The most intractable roadblock, however, might be psychological: Risk aversion is endemic to the trade.
Many quants, especially those focused on high-frequency, ultrafast strategies, aren’t open to the uncertainty andinherent to tech startups. Their daily grind involves obsessing over volatility and maximizing their Sharpe ratio, the measure of how much money they’re making on trades compared with the risk they’re taking on.
“They’re so unwilling to do something with a tiny amount of risk,” Chitra said. “That’s sort of built into people’s mindset.”
Chitra, who now has a billion-dollar company on his hands, said he thinks quants would benefit from learning to live a little and take a calculated career gamble every once in a while.
“Life is a little too short to be always focused on that,” Chitra said.
Lochmiller can attest to that as well. The 36-year-old Colorado native has spent noncompete periods trying to complete the so-called Seven Summits, climbing the tallest mountain on each continent. He climbed Mount Vinson in Antarctica in 2013 after leaving Getco. An attempt at Mount Everest in 2014 was cut short after the deadliest accident in the mountain’s history.
In 2018, after leaving Polychain, he tried again and scaled Everest. It was during his two months in Nepal, with no job lined up and nothing to think about, that he formulated some of the ideas that eventually led to Crusoe Energy.
“What was beautiful about that was it gave me this entirely free space and time to think about what I wanted to do,” Lochmiller said.

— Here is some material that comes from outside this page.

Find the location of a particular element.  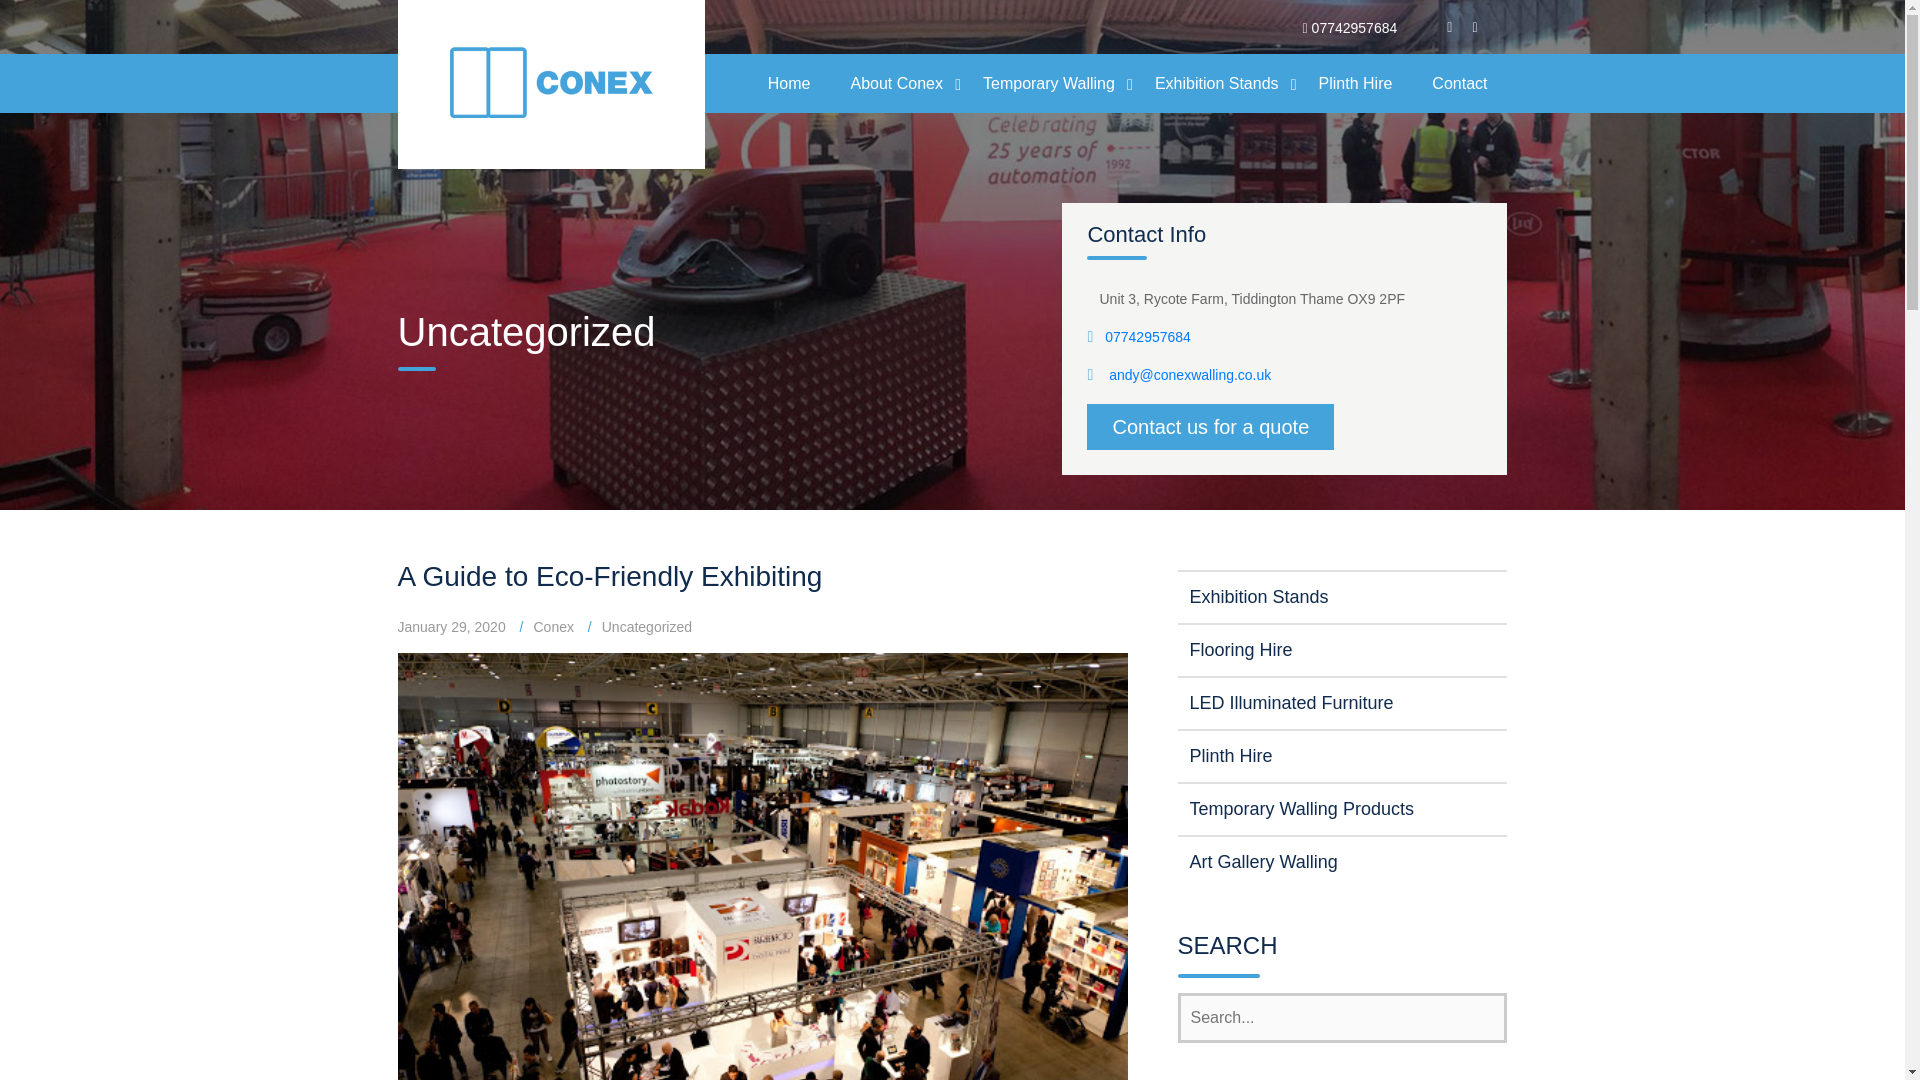

LED Illuminated Furniture is located at coordinates (1342, 702).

“At the end of the day, what you’re building is a moneymaking optimization engine,” Lochmiller said of quant-trading firms. “At some point I thought, if I look back on my career 20 years from now and I just did this, I think I’d be disappointed with the impact I had on the world.”
Lochmiller says Crusoe Energy’s current fleet of data centers can repurpose up to 650,00 metric tons of flared gas a year, the equivalent of 140,000 gas-fueled cars.
Just last month, the company — which has projects underway with Exxon Mobil in North Dakota — raised another $350 million in funding at a valuation of $1.75 billion, becoming the latest unicorn born from a Wall Street quant.